El paraíso y su árbol del bien y del mal nos ha trastornado de tal manera que no acabamos de ver que efectivamente cuando Cristo nos salva, lo hace para darnos su ser. De hecho hemos olvidado que El se hizo hombre y que lo fue perfecto; es hijo del hombre y de Dios, y por ello, de hecho nos acerca a nuestro ser original de hombres, y así lo sobrenatural o lo eterno es propio del hombre, es nuestra mejor pertenencia, la que da en el tono más concordante a nuestra música interior, y la que únicamente define el entresijo de nuestros mejores valores, y por eso es que la gracia de Dios, sin ir más lejos, nos hace sentir autenticados por el sello de lo más tiernamente humano. Y por ello, es que, entonces, la verdadera salvación, que como he dicho nos hace hijos de Dios, nos sitúa en nuestra propia sintonía de humanos. Esa imagen y semejanza que somos de Dios se hace encontradiza con lo que El quiere darnos, y el resultado es Dios en y con nosotros. 

No es natural, pues, que los humanos nos avergoncemos del sobrenatural, y queramos dar la espalda al Señor, por aquello de que el hombre hoy no necesita rodrigones de ninguna clase, porque él solo se lo sabe todo. Y al mismo tiempo lloramos la tristeza de no encontrarnos en nosotros mismos, porque ignorándolo, no damos el debido valor a lo que el ser del hombre pide como parte importante de su raíz. Ese es sin duda el mejor contexto a la realización del hombre de que tanto se habla hoy.

No es verdad por ende que lo natural sea el espejo de nuestra referencia humana. No lo es, ni puede serlo, dado que ello no es más que el soporte del ser que da sentido incluso a los sentimientos. Todos sabemos que no somos nadie si nos dejamos manipular por nuestros instintos o pasiones, o somos llevados y movidos por lo que sentimos, en lugar de reforzar lo que somos en el mundo de los valores.

Por ello debemos retomar el sentido más real de nuestra salvación desde la perspectiva única que siempre, sobre todo al principio, ha tenido. Ser hijos de Dios es la gran aventura humana, por la que vale la pena luchar, y desde la cual aprender a vivir. Porque, además, ello a Cristo le costó tanto. Así, debemos aprender a apreciar el momento sublime de sentirnos con Dios, y vivir la experiencia nueva que en nuestro ser se da cuando empezamos a madurar como hombres desde esta experiencia sobrenatural a la que Dios nos llama.

Los problemas se nos han acumulado de tal manera, que ahora es difícil centrarnos en lo que podamos de verdad necesitar.

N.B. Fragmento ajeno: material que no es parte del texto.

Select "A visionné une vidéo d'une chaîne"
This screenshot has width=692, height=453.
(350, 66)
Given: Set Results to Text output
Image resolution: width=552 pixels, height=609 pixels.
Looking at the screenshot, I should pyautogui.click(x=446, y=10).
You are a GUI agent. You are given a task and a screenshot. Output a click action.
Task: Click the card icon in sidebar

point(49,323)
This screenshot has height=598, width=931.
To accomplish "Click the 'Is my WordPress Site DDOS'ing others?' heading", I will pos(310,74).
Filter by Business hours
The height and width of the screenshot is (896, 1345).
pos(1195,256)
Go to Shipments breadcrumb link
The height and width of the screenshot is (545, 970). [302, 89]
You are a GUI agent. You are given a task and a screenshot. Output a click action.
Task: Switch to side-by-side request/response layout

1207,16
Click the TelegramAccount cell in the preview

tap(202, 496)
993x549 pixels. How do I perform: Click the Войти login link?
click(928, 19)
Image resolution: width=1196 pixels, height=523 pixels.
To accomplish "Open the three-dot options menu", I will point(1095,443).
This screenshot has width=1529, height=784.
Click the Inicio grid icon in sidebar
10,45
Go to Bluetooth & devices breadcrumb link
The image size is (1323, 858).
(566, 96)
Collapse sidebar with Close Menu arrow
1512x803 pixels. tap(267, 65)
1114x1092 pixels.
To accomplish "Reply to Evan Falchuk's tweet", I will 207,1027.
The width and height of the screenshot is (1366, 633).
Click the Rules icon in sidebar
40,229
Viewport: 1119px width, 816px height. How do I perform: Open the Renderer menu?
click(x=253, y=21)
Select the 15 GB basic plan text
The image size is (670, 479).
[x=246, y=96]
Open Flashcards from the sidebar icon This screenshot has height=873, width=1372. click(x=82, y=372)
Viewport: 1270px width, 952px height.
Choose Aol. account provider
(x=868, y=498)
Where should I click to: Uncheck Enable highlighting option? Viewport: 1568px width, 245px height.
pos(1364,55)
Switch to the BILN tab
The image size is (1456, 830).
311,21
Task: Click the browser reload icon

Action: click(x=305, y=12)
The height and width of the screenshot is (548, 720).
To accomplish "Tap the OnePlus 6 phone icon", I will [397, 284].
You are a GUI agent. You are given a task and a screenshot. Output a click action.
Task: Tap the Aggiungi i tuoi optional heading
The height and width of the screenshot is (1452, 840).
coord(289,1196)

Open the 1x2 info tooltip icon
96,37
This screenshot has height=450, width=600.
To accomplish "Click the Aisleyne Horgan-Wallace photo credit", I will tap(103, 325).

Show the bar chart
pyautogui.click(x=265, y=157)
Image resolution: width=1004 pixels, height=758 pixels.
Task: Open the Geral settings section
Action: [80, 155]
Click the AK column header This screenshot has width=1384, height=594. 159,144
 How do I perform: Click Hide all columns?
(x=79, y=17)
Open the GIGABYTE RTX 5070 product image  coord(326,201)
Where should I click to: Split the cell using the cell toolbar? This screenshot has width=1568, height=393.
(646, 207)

Lo raro es que aparentemente vivamos tan bien al margen de nuestro ser fundacional. Nos cerramos en nuestro mundo con nuestros problemas, y apenas nadie sabe nada de sí mismo o del otro, porque además cada uno tiene que saber afrontar su vida y sus problemas por sí y para sí mismo, y perdemos el norte, por así decirlo, desde donde con el diálogo mutuo crear las oportunidades de confrontarlos para ver objetivamente la fuerza de su verdad o su mentira.

Por ello, el ser conscientes de que nuestra salvación es sentirnos hijos de Dios, y vivirlo, es aventurarnos a realizar la grandeza del hombre desde su historia y más allá de la historia, desde y hacia la eternidad. Sentirnos hijos de Dios es amarle de verdad, amándonos mutuamente. Pero el matrimonio es el signo del amor humano y sacramento de lo que Dios nos ama a todos como Iglesia. De hecho el amor es de Dios, y El nos lo da para que, amándonos en el matrimonio y siendo todo para los hijos, vivamos la grandeza de sabernos hijos de Dios, y agradecidos, al mismo tiempo, de esa preciosa salvación que El nos da.